Al Vecchione, 70, of Howard Beach, has been visiting the San Gennaro Feast for over 50 years. By Jennifer Cohen

Al Vecchione, 70, stood in front of the Most Precious Blood Church on Mulberry Street in front of the statue of San Gennaro yesterday, with a red, white, and green hat on his head the colors of the Italian flag. The sweet smell of sausages and peppers filled the air, tourists munched on cannoli’s and zeppoli’s, and vendors squawked at you to try their menu. Vecchione was at his beloved Feast of San Gennaro in Little Italy. He soaked it all in and he remembered his roots. The festival means the world to him, he said.

“My ancestors, my grandmother and grandfather, when they came from Italy this is where they settled,” said Vecchione of Howard Beach, Queens. He has attended the feast for 50 years. “They came to Ellis Island and they settled here for a couple years until they moved to other areas.”

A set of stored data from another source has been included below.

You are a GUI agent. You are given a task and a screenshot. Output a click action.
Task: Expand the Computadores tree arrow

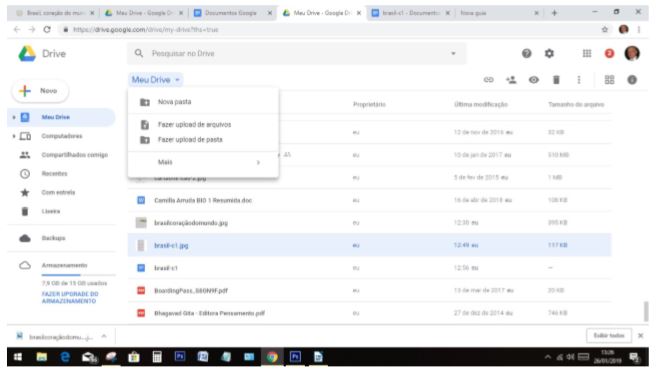[x=14, y=136]
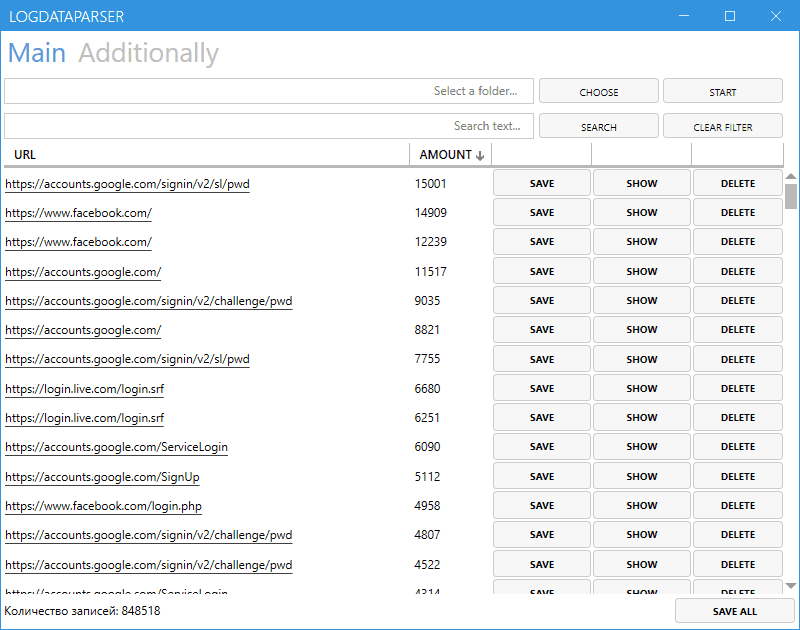Sort entries using the AMOUNT column header
This screenshot has height=630, width=800.
point(443,154)
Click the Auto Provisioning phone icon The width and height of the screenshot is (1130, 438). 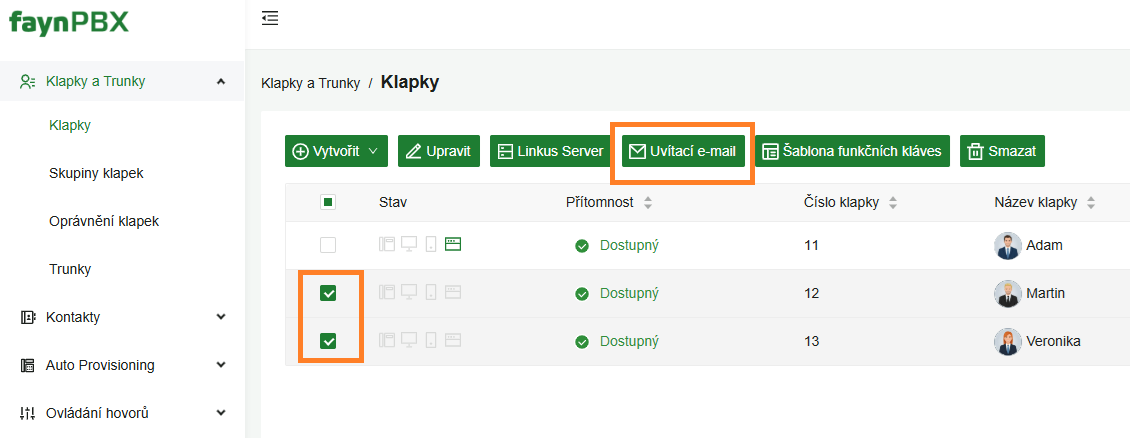[27, 365]
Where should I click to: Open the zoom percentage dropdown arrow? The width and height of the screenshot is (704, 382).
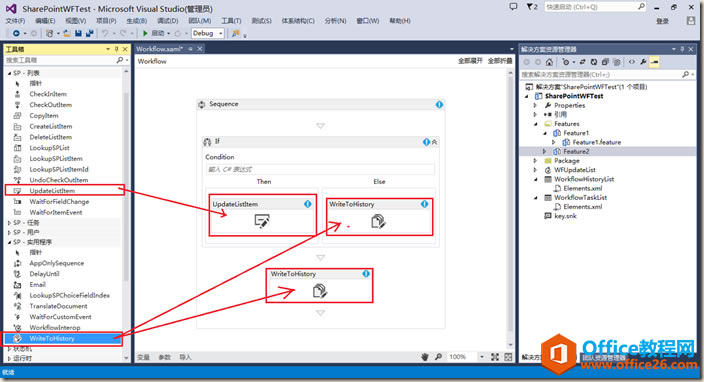point(482,357)
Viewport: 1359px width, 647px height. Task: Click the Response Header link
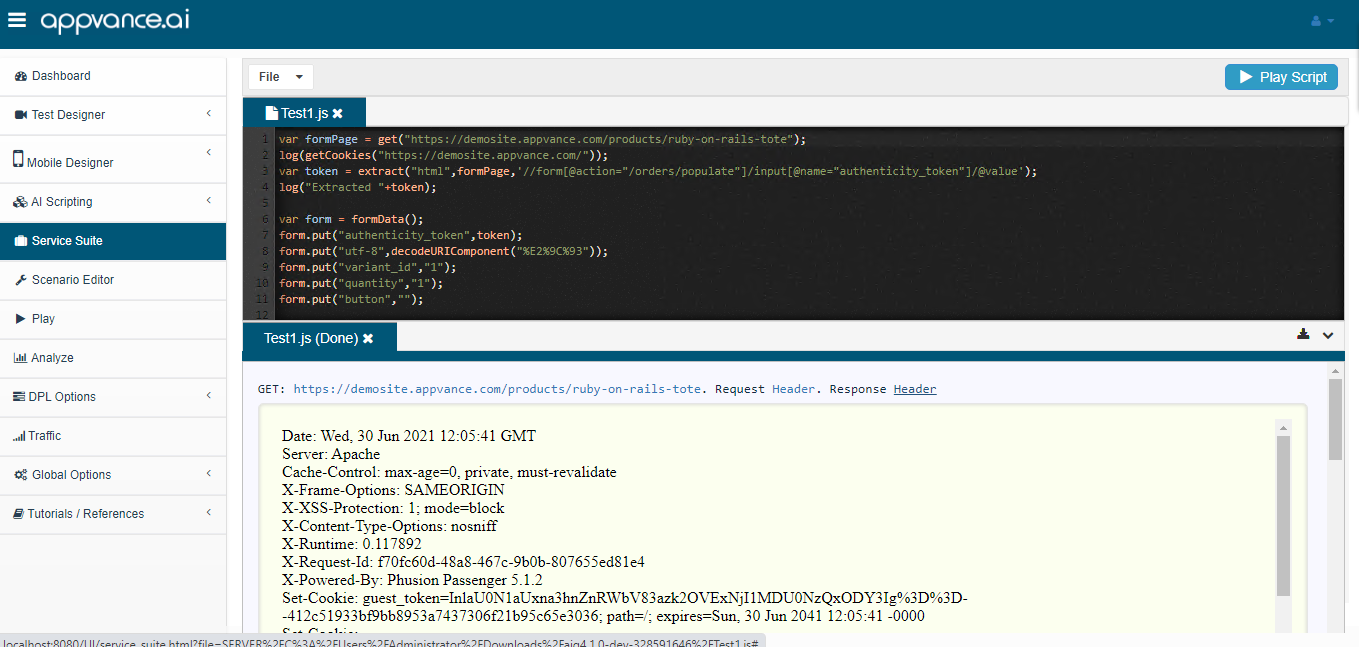[x=914, y=389]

For 11 days the Feast of San Gennaro takes over the small Little Italy neighborhood that borders Soho, Tribeca, The Lower East Side and Chinatown. For 90 years Italian Americans have used the feast to celebrate their culture and food, but Little Italy is not the same haven for Italians as it used to be. In fact, Little Italy has shrunk to just three blocks of mostly restaurants.

“Little Italy used to run from Worth Street to Houston Street,” said Dominic Conata, 35 of the South Street Seaport area. “My family is originally from Little Italy, but eventually they raised the rents over here. Old Italians sold their buildings and new landlords took over and jacked up the price. It all became about the money, it’s a shame.”

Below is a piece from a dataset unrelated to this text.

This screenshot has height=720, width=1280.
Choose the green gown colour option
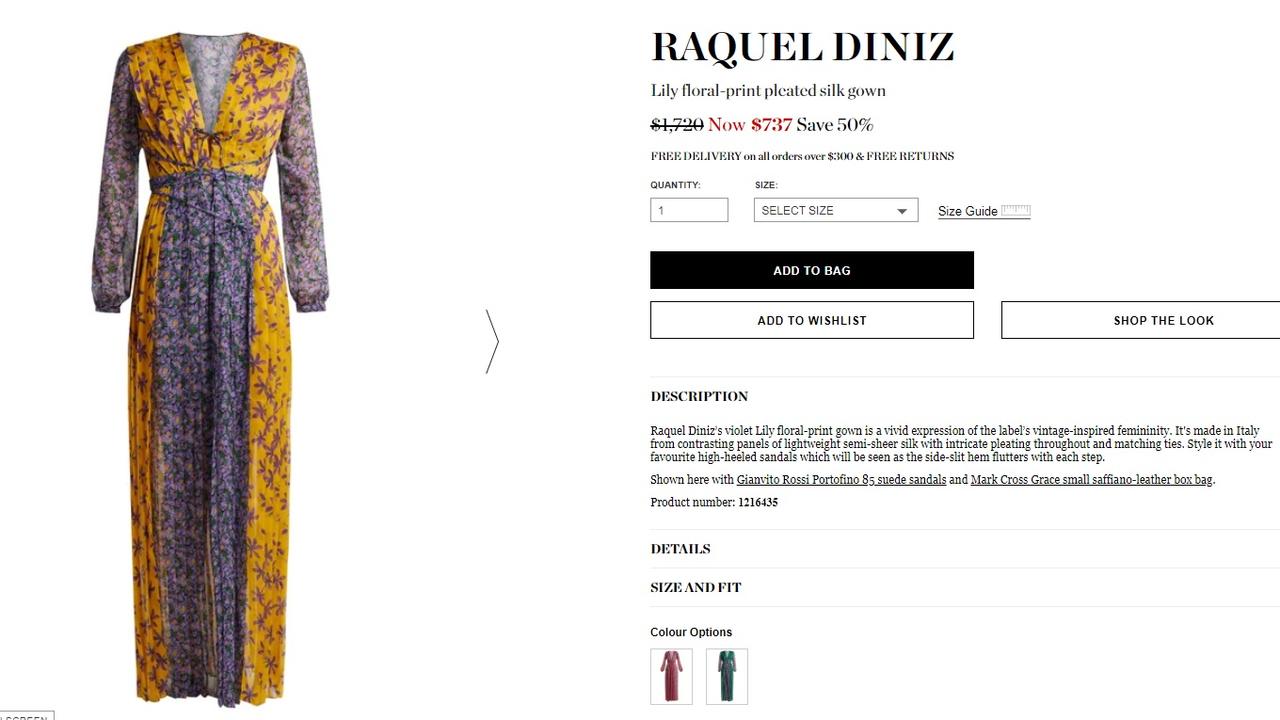click(727, 676)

Conata, was, working at the Café Napoli booth for the feast on the corner of Hester and Mulberry Street selling meatballs, pasta, and risotto balls.

Some Little Italy stores have Chinese vendors selling ‘I Love New York’ shirts, and there is even an Asian Italian restaurant around the corner, Conata said. And Little Italy is not the only place to get good Italian food.

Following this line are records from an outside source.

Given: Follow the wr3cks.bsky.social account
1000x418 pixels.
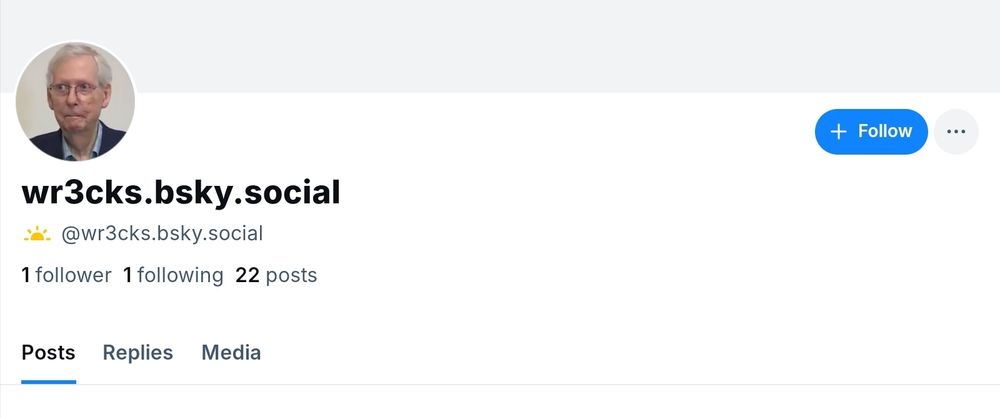Looking at the screenshot, I should tap(871, 132).
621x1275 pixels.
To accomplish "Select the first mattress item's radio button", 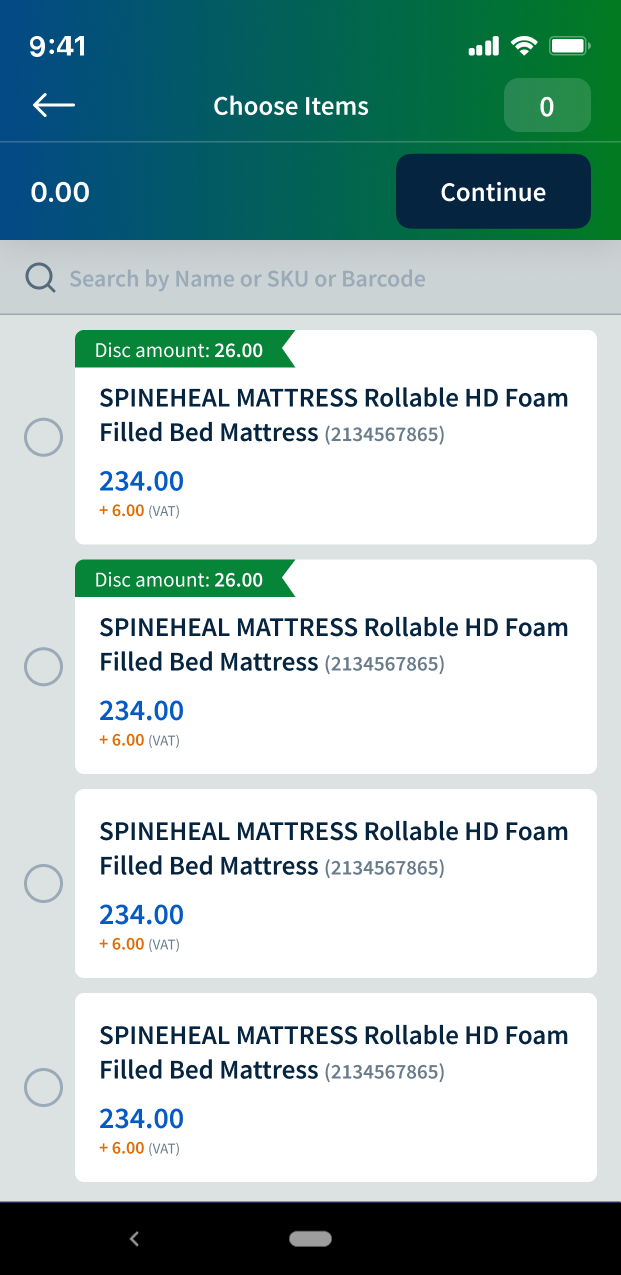I will click(43, 437).
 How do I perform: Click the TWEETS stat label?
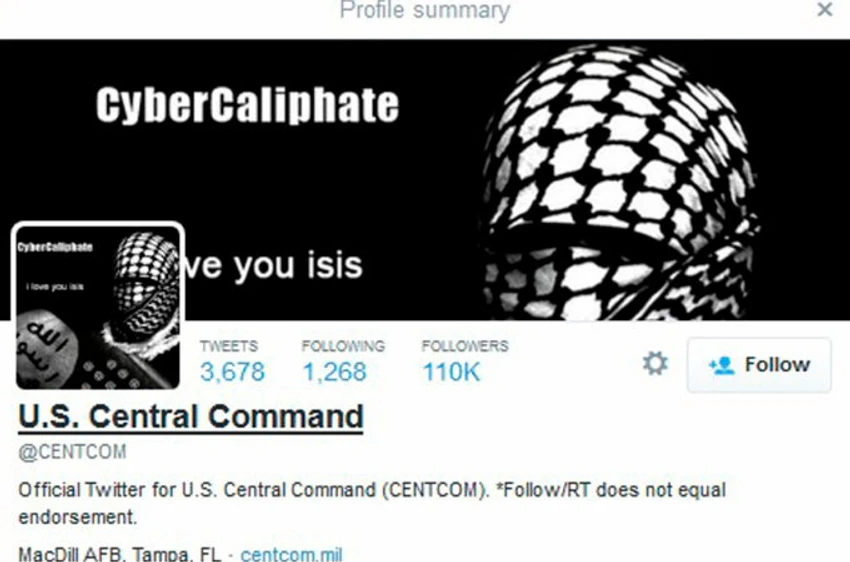(229, 346)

“Chinatown is expanding and Little Italy is shrinking, it’s just a fact,” said Conata as he scooped three meatballs into a to-go container.

But some Italians cling to the Italian flavor of the tiny neighborhood.

“It’s not 100% Italian, but it still has the Italian feeling and Italian flavor,” said Dr. Joseph Sheltzer, President and Founder of the Italian American Museum.

Like many of the city’s Italian Americans, Sheltzer has ties to Little Italy as his grandparents lived in the area and then moved. Sheltzer believes that the Italians living in the area didn’t just move because rents got too high, but because they got successful.

“They moved to better living conditions, better opportunities, and better schooling,” said Sheltzer, of Westchester County. “Very few Italians live in the area from the few families that migrated here in the 1880’s.”

But for the Italian feast goer’s this celebration is the only thing keeping tradition alive in the shrinking area.

The area “it’s shrinking a lot, I’m sad,” said Dawn Tampo, of Long Island. “This feast was very very different even 10 years ago, it was much bigger and more crowded and people really embraced it more.”